Daily Star - Campaign fights poor prison health care provisions - December 23,2009

BEIRUT: A prison health reform program run throughout the country over the last three years has reviewed its efforts throughout 2009 and listed further improvements for the penal system. Hotel Dieu de France Hospital held a news conference on Tuesday to discuss the results of the 2009 campaign for medical examinations inside Lebanese prisons organized as part of the Operation Septieme Jour (O7) project, launched by Universite Saint-Joseph (USJ) in 2006.
Interior Minister Ziyad Baroud was present at the gathering and had himself launched a prison reform campaign earlier this year to fight corruption inside the facilities, provide humanitarian aid to the inmates and guarantee them their rights.
The USJ medical campaign joined the minister’s efforts and aimed at providing female and juvenile prisoners with basic medical care.
It promoted prevention of several diseases and diagnosed illnesses that affect women and children. The project worked in penitentiaries in several Lebanese regions including Tripoli, Zahle, Baabda, Beirut, Roumieh and Fanar. It provided medical examinations for common gynecological diseases as well as psychological care, pediatric care, dermatological care, ophthalmological care and blood work.
Some 309 women aged between 14 and 61 benefited from the offered medical services, 94 percent of whom had never been examined for cervical cancer and have never had a mammogram. The campaign also provided examinations for 155 children.
The campaign offered medication to 29 women; gave prescription glasses to three children; provided the Tripoli prison with ovens, tables and chairs; and provided the Zahle prison with blankets.
The project found that medical care services inside Lebanese prisons varied from one prison to the next. Constant medical care was absent from all jails and medical equipment was often unusable.
“The prisons are fulfilling their role as a place for punishment but not as a place for rehabilitation,” said a statement issued by the project. It added that juvenile prisoners were being included in a program designed for adults.
Hotel Dieu de France also suggested a series of measures to improve the situation, such as holding medical registers for every prisoner, providing first aid equipment in each prison, and providing an internal nursing center to avoid transferring inmates to hospitals in case of a medical emergency.

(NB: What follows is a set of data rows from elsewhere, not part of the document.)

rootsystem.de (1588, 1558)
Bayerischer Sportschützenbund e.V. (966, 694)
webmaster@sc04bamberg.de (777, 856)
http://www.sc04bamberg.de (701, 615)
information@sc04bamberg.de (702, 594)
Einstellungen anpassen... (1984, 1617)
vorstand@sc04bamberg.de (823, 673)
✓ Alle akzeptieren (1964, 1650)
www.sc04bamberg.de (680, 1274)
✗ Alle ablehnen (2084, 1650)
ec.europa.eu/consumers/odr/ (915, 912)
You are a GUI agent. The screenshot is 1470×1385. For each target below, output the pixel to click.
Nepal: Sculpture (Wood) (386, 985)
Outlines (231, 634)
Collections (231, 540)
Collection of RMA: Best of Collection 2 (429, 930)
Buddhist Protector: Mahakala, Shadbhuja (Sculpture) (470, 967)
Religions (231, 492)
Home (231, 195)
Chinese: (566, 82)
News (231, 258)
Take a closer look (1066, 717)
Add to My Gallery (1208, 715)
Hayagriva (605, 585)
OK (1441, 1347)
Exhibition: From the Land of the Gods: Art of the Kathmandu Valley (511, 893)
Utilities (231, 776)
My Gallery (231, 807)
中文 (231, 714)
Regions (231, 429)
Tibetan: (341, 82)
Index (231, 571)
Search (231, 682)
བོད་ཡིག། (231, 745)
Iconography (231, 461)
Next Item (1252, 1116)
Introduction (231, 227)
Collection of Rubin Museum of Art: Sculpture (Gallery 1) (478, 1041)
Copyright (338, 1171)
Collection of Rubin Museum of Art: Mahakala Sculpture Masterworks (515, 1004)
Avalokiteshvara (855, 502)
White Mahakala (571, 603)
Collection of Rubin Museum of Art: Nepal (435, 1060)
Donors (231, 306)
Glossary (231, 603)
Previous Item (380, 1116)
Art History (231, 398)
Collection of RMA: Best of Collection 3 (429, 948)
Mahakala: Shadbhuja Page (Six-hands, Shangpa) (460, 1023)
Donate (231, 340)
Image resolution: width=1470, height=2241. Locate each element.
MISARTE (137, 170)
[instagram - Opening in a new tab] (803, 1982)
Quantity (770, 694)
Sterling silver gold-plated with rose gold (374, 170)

USJ and O7 will continue their medical campaign in Lebanese prisons with the help of Hotel Dieu de France. The French Embassy and will visit more prisons in coming months.
“We did not cause this situation but we are held responsible if we do not work to solve it,” the groups said.
The statement stressed the importance of caring for children and prisoners because it helped to shape Lebanon’s future. It added that volunteer work was essential for helping poor communities and that it formed part of civic education.
The O7 project was launched by USJ following the 2006 Israeli war on Lebanon, which left many people homeless and in need. The university’s administration decided to organize a series of projects and campaigns to aid poverty stricken populations, especially those affected by the war. O7 depends on voluntary work, mainly from USJ students, and aims at promoting development in Lebanon and encouraging people to be active in their society.